# Re: Observation selection effects

From: Jesse Mazer <lasermazer.domain.name.hidden>
Date: Wed, 06 Oct 2004 15:26:48 -0400

Stathis Papaioannou wrote:

>The problem is that you are reasoning as if the amount in each envelope can
>vary during the game, whereas in fact it is fixed. Suppose envelope A
>contains \$100 and envelope B contains \$50. You open A, see the \$100, and
>then reason that B may contain either \$50 or \$200, each being equally
>likely. In fact, B cannot contain \$200, even though you don't know this
>yet. It is easy enough for an external observer (who does know the contents
>of each envelope) to calculate the probabilities: if you keep the first
>envelope, your expected gain is 0.5*\$100 + 0.5*\$50 = \$75. If you switch,
>your expected gain is 0.5*\$100 (if you open B first) + 0.5*\$50 (if you
>open A first) = \$75, as before.
>
>Ignorance of the actual amounts may lead you to speculate that one of the
>envelopes may contain \$200, but it won't make the money magically
>materialise!
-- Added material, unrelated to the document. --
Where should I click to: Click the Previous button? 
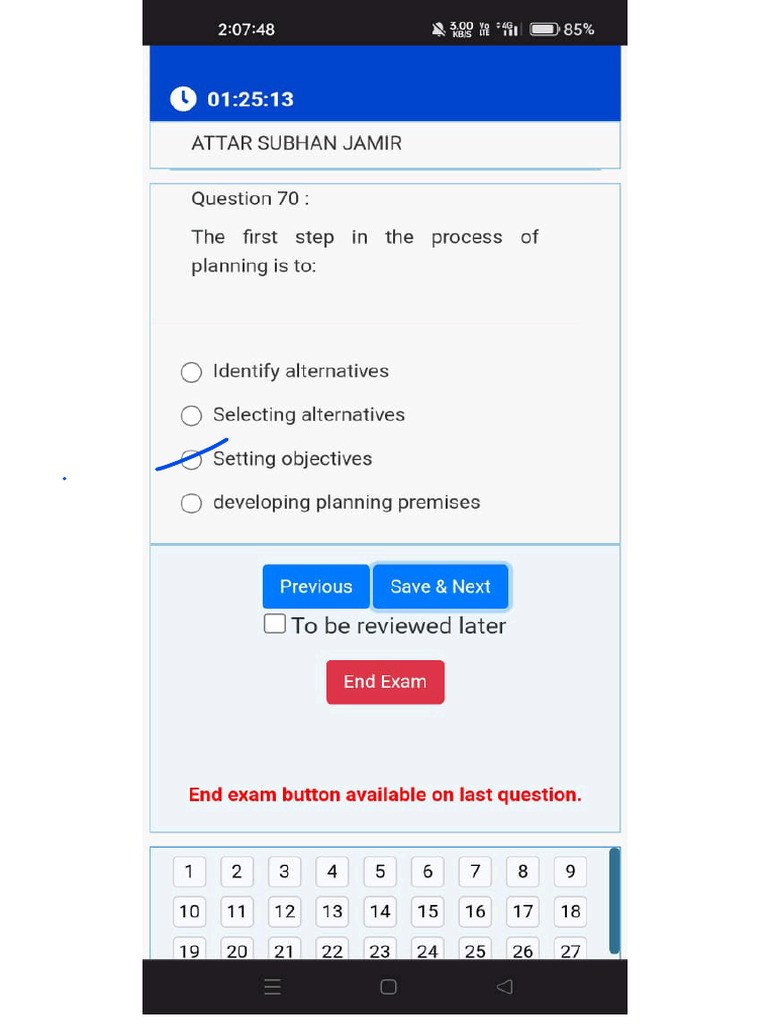click(316, 586)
And even if you don't know the actual amounts, the above
>analysis should convince you that nothing is to be gained by switching
>envelopes.
>
>If the game changes so that, once you have opened the first envelope, the
>millionaire decides by flipping a coin whether he will put half or double
>that amount in the second envelope, then you are actually better off
>switching.

I don't think that's a good counterargument, because the whole concept of
probability is based on ignorance--if you were omniscient, for example, you
wouldn't have a need for probabilities at all. If someone puts \$1000 in a
blue envelope and then flips a coin to decide whether to put \$3000 in a red
envelope or to leave it empty, my expected gain from picking the red
envelope should be \$1500 dollars--it doesn't make sense to say that from the
point of view of someone who saw the envelopes being stuffed, it is already
certain whether the red envelope contains the money, therefore *my* expected
gain from picking the red envelope should be either \$3000 or zero. My
expected gain is based on my own ignorance of the outcome of the coin toss,
information that I don't have access to shouldn't play a role. Similarly, an
external observer who knows the content of both envelopes should play no
role in the calculation of my expected gain from switching in the
two-envelope problem. If I open the envelope and find \$50, I don't know
whether the other envelope contains \$25 or \$100, so that information cannot
be used when calculating my expected gain from switching. But as I argued
before, if I know the probability distribution the envelope-stuffer used to
pick the amount in the envelope with less money, then seeing the amount in
the envelope I open will allow me to refine my estimate of the probability
it's the envelope with less money, there's no possible distribution the
envelope-stuffer could use that would insure that no matter how much I found
in the first envelope, the other envelope would have a 50% chance of
containing double that and a 50% chance of containing half that.